Tekna Holding AS, Sherbrooke, Quebec, Canada, reported its financial results for the third quarter 2021, recording revenue of CAD $5.6 million, down from CAD $6.5 million in Q3 2020. Materials revenue in the3 quarter grew 10% from Q3 2020, with 77% of sales generated from recurring customers. Total order backlog stood at a CAD $12 million, of which CAD $8 million came from materials.
Adjusted EBITDA for the third quarter stood at CAD $-1.3 million, compared to break-even in Q3 2020 due to a CAD $1 million federal emergency grant received in that quarter.
“While Tekna’s Systems revenue posted a decrease in the quarter, the outlook for Additive Manufacturing, which accounts for approximately 60% of Tekna’s total revenue, remains strong and we’re firing on all cylinders to get production capacity up to meet accelerating demand,” stated Luc Dionne, Tekna Holding’s Chief Executive Officer. “Tekna began operating an additional plasma system in the third quarter that, along with productivity improvements, will increase capacity by 25%.”

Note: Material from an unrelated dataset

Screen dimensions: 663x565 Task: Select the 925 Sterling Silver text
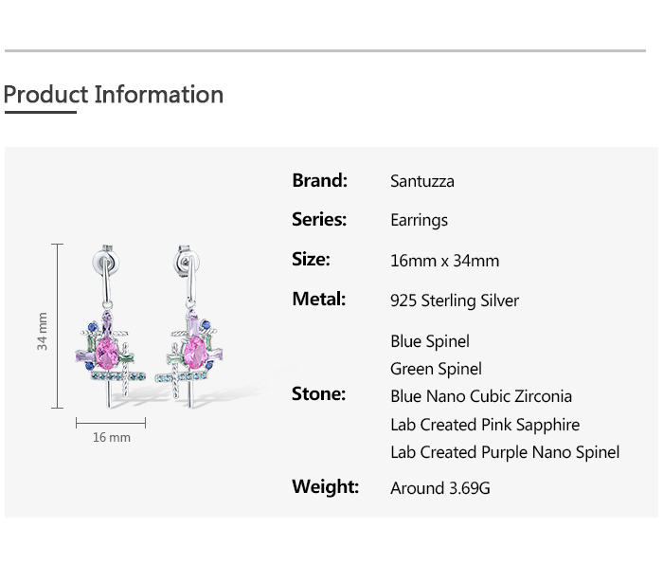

In the company’s Printed Electronics segment, the qualification of customers developed positively, and Tekna states that it is on track to secure its first commercial customer in 2022. It has initiated talks with industrial scale-up partners in Asia and gained a new pipeline customer entry in Taiwan. Furthermore, Tekna is pursuing negotiations to lease a production facility in Sherbrooke, Canada, which would provide capacity of up to 25 tons of powder annually by 2023.
In the Energy Storage segment, Tekna’s development is progressing according to schedule and industrial-pilot capacity is expected to be ready in early 2022. Discussions are ongoing with LG Chem on a second potential joint development agreement involving new research.
Dionne added, “The EV and 5G markets are booming, which is driving the demand for Tekna’s nano-size silicon and nickel powders. Therefore, we have initiated discussions with several major silane manufacturers to secure our long-term supply.”
Also in the third quarter, Tekna launched its PlasmaSonic systems product line of plasma wind tunnels and integrated diagnostic solutions, targeting civil aviation in the orbital space and hypersonic flight industry, which has an estimated size of CAD $270 billion.
“Leveraging our thirty years of expertise in plasma energy and system design, Tekna PlasmaSonic solutions is able to recreate, on Earth, the wide range of extreme temperatures and pressures experienced by spacecrafts travelling in the stratosphere, at over five times the speed of sound. It is an exciting new segment for us in a rapidly developing industry, in which we see an estimated revenue potential of up to CAD $250 million over the next ten years.”
“Looking ahead, all the market indicators we are monitoring continue to be positive and Tekna’s ambition to grow 2020 materials revenues of ~CAD $13 million to a production run-rate of ~CAD $22 million in 2021 is within reach,” Dionne concluded.